Andrew: I’ve really enjoyed working here. I feel very lucky to have come right from graduate school to Peabody. This is now my eighth year, and I’ve had a lot of support the entire time. Peabody is unusual in that we have real academic departments, and people doing real research in those academic departments. This is not true of Juilliard, or Curtis, where the faculty tends to consist mostly of adjuncts. Here at Peabody, we have full-time faculty members, like myself and others, who are going to conferences and really participating in the intellectual lives of our disciplines. I also find it rewarding to deal with my students because they’re so committed to music. There’s a lot of background that I don’t need to go into because they’re already invested in the material. Ironically, or paradoxically, that gives me license to focus on nonmusical things in a way that I can’t when I teach at Homewood, where I have to start by teaching some students the very basics. At Peabody we can go right to the stuff that’s interesting to me because we’re all up-to-speed from day one of the semester. We can all analyze music, and we all have a very close relationship with the repertoire.

Interviewer: Very intriguing. By way of closing, can you tell me about what you hope to achieve over the next five to 10 years?

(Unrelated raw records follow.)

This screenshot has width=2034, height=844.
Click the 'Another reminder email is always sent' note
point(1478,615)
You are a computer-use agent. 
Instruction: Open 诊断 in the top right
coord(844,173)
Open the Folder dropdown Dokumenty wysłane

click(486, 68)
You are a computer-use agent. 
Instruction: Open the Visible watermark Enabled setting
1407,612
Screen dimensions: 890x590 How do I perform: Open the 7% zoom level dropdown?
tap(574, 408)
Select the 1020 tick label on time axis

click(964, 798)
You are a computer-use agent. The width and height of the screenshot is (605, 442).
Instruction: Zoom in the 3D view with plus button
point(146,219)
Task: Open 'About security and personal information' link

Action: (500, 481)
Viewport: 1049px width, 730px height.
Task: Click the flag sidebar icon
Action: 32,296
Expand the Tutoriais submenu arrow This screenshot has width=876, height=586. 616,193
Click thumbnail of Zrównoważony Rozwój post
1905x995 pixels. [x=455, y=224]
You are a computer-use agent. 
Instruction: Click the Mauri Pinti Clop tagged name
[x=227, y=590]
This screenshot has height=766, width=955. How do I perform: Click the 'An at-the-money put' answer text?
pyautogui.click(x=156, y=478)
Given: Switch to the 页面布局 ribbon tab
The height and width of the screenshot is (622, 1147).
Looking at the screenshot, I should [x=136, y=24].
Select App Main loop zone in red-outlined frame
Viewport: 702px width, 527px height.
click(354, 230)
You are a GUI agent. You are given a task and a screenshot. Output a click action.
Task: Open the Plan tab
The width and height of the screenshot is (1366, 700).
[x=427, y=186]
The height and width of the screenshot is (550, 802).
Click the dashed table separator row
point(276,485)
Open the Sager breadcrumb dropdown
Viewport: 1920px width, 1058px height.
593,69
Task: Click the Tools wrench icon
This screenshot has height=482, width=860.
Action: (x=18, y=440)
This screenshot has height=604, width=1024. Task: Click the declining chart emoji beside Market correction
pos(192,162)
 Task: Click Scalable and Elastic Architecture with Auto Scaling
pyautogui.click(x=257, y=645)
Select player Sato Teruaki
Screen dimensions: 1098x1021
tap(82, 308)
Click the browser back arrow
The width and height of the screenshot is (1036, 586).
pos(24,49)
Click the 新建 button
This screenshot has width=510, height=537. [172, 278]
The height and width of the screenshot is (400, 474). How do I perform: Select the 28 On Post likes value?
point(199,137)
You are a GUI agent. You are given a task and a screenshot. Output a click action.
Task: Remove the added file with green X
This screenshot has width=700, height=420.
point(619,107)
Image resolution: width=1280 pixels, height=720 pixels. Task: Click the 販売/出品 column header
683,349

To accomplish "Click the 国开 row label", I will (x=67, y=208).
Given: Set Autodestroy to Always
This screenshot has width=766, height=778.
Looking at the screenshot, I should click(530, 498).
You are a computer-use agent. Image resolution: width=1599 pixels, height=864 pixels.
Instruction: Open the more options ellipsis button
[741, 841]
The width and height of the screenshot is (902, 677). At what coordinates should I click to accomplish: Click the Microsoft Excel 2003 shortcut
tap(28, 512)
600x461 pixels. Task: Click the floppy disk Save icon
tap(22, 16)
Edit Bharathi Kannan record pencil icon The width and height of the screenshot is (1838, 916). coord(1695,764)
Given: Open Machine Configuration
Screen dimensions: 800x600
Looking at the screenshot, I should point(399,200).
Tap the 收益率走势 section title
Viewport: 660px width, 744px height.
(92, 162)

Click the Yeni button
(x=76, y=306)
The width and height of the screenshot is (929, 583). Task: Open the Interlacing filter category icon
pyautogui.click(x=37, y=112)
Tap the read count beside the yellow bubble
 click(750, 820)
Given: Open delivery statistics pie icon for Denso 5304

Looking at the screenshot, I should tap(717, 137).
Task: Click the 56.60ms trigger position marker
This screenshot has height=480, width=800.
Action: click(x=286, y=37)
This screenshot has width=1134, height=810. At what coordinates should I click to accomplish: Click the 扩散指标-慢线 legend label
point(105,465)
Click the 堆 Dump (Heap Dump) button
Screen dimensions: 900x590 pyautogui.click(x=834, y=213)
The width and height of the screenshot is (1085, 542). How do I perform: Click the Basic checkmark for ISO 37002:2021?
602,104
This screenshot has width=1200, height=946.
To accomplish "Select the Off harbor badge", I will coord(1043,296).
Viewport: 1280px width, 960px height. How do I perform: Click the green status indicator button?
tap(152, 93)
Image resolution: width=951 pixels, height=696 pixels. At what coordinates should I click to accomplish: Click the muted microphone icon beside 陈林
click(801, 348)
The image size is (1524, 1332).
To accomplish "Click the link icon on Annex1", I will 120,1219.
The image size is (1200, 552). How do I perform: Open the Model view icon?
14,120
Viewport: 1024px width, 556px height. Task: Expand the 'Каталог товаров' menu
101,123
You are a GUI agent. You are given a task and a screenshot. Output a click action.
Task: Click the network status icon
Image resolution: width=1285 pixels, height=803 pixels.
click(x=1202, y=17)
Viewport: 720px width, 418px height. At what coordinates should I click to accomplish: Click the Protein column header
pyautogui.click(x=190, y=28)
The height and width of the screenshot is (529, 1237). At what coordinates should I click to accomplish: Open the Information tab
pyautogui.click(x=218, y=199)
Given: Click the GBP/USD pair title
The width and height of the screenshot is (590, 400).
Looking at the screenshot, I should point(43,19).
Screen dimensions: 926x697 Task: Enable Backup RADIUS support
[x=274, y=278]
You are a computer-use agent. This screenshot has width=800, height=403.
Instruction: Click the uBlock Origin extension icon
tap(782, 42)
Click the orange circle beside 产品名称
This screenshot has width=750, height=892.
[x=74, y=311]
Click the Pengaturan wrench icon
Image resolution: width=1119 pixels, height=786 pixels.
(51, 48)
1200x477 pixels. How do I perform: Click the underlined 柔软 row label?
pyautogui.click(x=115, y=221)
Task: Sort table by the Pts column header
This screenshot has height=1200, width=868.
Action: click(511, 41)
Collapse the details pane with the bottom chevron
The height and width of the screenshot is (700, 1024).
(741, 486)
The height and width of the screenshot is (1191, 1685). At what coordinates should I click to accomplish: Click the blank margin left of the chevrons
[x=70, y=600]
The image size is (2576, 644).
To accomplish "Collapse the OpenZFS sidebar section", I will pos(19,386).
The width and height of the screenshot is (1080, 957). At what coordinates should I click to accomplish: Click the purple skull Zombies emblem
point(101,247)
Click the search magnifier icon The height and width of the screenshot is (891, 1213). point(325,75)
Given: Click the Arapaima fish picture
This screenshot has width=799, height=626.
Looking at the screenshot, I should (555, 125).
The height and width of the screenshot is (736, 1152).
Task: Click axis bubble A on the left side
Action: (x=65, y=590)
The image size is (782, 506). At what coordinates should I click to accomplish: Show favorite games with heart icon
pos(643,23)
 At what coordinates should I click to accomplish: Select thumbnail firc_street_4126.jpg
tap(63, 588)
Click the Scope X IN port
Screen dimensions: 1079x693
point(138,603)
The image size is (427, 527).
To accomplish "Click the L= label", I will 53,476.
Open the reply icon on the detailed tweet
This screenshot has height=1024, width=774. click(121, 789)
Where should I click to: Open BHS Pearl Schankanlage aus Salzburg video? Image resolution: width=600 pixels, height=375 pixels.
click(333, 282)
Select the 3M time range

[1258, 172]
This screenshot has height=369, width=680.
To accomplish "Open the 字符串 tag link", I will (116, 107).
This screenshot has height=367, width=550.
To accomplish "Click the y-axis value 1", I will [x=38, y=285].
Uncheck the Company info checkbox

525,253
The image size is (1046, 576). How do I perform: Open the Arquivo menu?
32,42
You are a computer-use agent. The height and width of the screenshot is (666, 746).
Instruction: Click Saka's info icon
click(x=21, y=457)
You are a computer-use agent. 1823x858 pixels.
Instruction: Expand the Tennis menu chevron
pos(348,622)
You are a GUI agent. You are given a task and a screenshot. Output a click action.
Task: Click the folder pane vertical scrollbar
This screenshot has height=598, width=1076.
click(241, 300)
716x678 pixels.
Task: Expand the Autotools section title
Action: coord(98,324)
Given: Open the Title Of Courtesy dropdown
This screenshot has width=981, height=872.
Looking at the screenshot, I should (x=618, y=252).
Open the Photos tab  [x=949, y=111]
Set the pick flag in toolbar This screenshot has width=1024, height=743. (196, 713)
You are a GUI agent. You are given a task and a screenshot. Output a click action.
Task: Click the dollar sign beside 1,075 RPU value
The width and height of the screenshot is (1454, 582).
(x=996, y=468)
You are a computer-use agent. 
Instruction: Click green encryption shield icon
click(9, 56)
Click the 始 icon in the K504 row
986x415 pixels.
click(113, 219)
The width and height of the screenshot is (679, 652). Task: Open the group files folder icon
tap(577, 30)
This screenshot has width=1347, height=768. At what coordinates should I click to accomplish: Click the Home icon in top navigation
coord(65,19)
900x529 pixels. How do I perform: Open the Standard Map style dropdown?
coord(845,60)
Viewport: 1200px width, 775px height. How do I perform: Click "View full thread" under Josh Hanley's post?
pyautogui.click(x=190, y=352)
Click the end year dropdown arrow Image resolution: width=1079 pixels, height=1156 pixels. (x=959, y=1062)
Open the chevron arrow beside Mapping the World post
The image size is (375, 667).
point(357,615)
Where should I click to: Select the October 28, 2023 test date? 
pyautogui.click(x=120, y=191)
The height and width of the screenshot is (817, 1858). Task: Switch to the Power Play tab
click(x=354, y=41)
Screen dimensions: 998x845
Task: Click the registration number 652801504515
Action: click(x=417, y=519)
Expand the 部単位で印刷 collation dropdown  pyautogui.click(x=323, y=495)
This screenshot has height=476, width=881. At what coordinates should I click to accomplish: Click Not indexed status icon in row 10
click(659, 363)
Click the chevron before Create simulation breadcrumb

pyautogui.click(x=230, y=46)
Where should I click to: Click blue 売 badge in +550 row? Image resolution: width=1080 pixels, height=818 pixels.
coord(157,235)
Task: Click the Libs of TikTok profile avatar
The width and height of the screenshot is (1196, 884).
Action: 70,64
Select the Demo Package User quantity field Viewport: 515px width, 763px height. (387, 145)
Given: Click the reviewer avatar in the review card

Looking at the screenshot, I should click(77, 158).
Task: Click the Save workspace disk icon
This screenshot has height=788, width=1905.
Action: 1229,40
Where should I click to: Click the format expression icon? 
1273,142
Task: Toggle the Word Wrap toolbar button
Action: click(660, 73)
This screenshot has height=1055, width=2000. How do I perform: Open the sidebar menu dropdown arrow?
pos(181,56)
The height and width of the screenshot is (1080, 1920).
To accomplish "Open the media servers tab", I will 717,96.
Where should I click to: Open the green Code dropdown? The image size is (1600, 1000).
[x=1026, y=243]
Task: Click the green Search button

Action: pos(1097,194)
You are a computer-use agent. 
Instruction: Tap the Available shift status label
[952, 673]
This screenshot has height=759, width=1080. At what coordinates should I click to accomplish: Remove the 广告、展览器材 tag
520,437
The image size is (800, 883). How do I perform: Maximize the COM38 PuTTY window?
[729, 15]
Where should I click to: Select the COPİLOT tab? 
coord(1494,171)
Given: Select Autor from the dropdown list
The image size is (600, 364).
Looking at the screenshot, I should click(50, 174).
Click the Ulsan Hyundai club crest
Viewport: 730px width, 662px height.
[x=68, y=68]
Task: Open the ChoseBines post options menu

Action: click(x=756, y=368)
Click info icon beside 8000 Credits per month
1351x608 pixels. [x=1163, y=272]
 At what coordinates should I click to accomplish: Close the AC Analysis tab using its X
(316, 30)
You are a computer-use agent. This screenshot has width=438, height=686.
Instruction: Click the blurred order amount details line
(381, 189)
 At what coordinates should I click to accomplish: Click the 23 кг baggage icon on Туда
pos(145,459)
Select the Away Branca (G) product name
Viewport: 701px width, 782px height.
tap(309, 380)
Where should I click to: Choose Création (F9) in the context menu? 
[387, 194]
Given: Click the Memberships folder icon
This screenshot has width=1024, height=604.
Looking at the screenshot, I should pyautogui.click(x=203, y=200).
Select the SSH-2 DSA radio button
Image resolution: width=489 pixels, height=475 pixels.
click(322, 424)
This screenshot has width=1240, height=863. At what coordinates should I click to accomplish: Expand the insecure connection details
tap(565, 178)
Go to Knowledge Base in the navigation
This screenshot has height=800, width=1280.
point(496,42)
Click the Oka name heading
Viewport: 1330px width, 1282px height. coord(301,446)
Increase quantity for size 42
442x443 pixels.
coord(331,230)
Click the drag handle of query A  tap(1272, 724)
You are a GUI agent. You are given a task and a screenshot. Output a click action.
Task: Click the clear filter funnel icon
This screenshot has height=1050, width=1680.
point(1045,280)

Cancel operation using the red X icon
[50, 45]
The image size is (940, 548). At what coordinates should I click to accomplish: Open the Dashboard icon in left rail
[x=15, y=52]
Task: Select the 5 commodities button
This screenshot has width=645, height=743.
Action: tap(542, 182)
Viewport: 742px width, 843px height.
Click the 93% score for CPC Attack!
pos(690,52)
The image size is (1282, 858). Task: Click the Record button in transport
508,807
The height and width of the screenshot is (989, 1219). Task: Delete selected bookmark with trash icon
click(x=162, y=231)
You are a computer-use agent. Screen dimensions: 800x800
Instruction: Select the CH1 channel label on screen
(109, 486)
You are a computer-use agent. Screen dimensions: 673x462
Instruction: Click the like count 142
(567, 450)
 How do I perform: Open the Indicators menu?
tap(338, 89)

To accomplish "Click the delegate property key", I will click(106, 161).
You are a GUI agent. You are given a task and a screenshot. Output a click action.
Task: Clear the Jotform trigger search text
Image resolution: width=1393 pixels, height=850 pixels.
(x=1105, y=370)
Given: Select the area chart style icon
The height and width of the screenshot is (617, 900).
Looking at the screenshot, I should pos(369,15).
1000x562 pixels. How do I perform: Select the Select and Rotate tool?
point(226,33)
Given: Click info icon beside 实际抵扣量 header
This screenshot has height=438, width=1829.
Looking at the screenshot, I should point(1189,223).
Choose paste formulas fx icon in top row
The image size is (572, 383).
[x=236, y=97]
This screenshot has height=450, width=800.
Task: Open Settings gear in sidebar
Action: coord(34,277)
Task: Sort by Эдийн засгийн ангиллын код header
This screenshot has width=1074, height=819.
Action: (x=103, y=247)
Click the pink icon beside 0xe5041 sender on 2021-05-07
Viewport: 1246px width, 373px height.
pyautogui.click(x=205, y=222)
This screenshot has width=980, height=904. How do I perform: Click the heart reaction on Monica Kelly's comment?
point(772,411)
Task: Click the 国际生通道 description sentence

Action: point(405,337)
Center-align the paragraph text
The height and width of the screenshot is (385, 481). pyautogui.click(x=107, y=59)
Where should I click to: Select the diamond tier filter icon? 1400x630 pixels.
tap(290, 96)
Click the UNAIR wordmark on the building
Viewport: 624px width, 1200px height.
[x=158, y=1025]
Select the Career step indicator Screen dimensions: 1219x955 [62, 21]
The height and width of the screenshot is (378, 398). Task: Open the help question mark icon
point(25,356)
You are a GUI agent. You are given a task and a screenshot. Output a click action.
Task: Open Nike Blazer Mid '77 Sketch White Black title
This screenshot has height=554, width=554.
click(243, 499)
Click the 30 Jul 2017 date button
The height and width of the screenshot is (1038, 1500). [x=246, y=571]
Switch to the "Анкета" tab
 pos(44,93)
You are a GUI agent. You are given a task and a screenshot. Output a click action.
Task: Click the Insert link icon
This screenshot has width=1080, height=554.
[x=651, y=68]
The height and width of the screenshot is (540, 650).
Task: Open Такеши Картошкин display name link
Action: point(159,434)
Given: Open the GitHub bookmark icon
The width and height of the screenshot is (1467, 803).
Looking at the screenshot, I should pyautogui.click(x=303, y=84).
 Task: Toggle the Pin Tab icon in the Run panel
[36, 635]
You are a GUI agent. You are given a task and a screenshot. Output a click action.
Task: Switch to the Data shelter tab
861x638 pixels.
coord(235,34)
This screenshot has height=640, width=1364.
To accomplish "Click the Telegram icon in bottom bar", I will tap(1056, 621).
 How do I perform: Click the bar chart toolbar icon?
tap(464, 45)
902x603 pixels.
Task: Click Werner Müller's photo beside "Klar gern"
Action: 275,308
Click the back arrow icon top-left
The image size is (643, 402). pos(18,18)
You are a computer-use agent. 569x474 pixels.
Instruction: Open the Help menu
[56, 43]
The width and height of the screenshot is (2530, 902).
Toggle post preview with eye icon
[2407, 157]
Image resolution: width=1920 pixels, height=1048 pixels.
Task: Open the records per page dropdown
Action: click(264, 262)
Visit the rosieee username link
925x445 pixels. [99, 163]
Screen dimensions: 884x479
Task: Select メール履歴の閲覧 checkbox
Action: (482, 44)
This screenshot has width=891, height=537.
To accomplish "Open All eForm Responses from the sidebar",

Andrew: I hope that I can finish some of my ongoing projects. I am writing a book about keyboard culture in Bach’s time. This will be followed by a work about Bach and his audience in particular. I have the project about popular music I described. I was awarded a grant from the Alexander von Humboldt Foundation in Germany to go back to Leipzig in 2013–14 to work on a project that’s actually not about music. It’s about diaries in the first half of the 18th century in Germany, written by people who visited Leipzig and described it. I’ll be traveling to Poland and Estonia, and to other parts of Eastern Europe that used to be heavily German, looking for archival materials that tell me something about Leipzig. So it’s really a project about Bach’s place and time. Beyond that, I hope to forge stronger bonds between Peabody, the Krieger School, and other divisions. That’s something that’s always been interesting to me. I feel like there’s so much brilliance at Johns Hopkins. Each of us has a little fragment of that brilliance, and it would be good if we could share more of it with colleagues and students in other divisions.